** Exercise instructions **
Pull out, word for word, the lines starting with the one containing "Screen dimensions: 1506x812" and continuing through the end of the records. Leave the pictures out of your answer.
## start Record extracts
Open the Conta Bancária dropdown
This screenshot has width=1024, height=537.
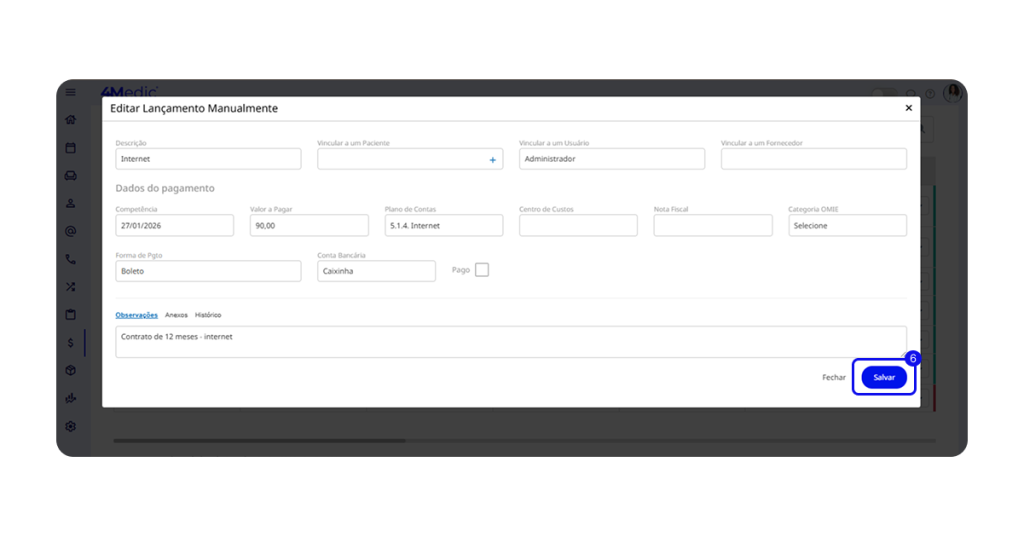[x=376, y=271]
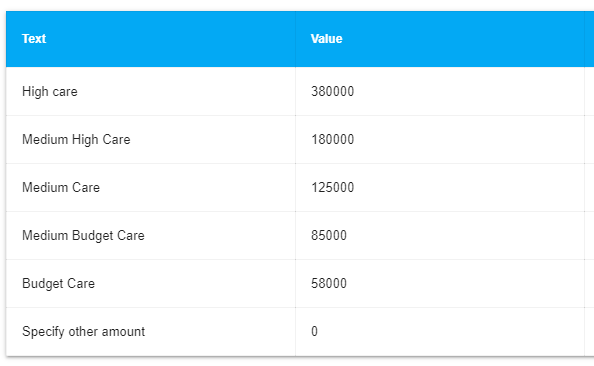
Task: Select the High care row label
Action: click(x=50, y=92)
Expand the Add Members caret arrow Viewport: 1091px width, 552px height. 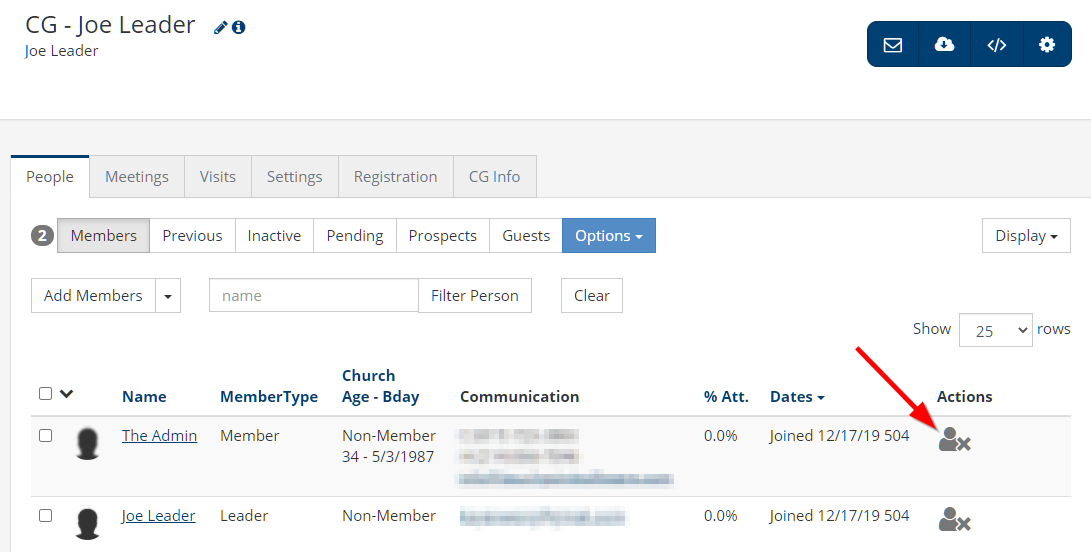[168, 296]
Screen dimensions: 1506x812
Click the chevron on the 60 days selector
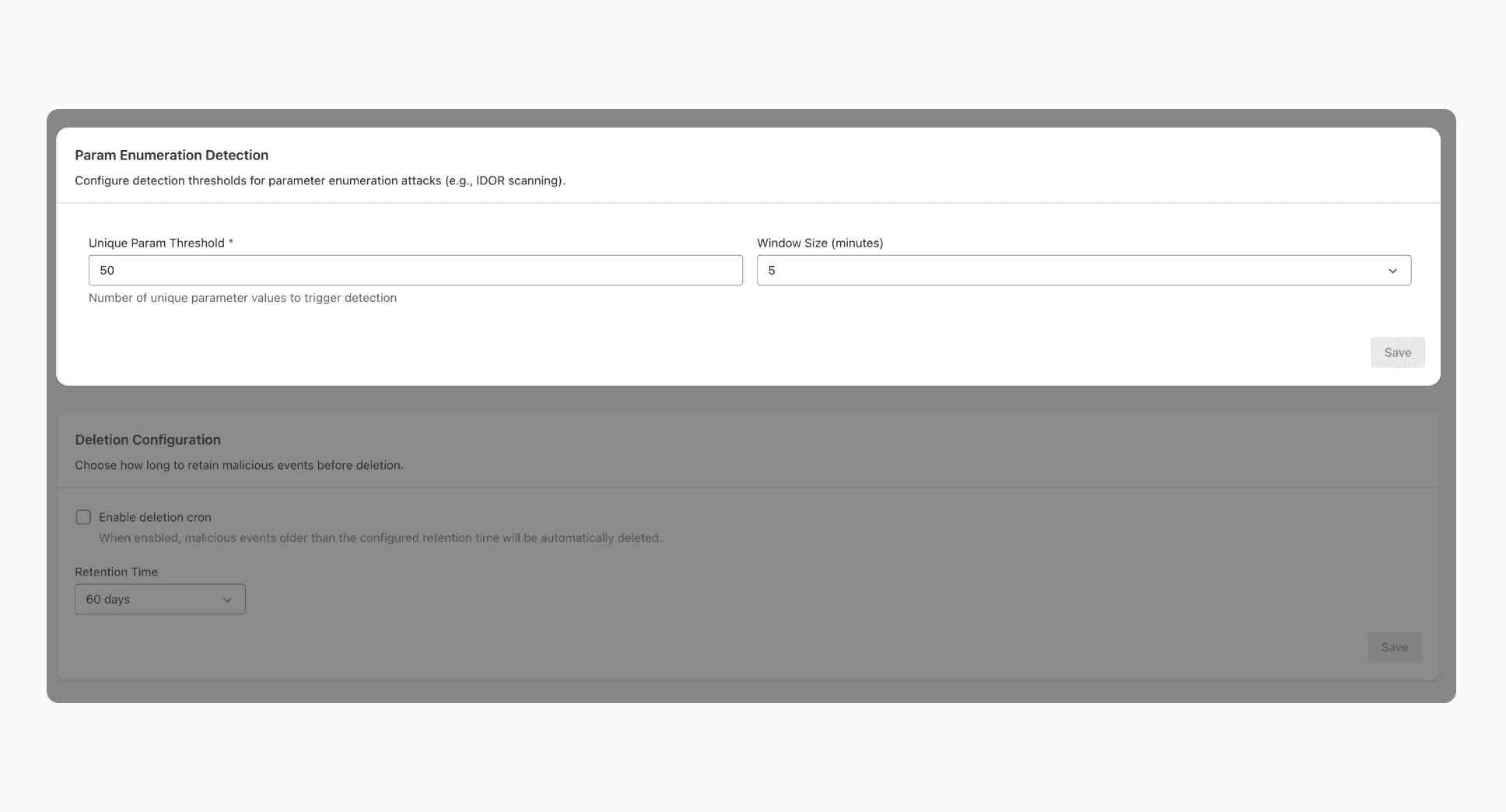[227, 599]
## end Record extracts
** Solution below **
Screen dimensions: 1506x812
Click the chevron on the 60 days selector
[227, 599]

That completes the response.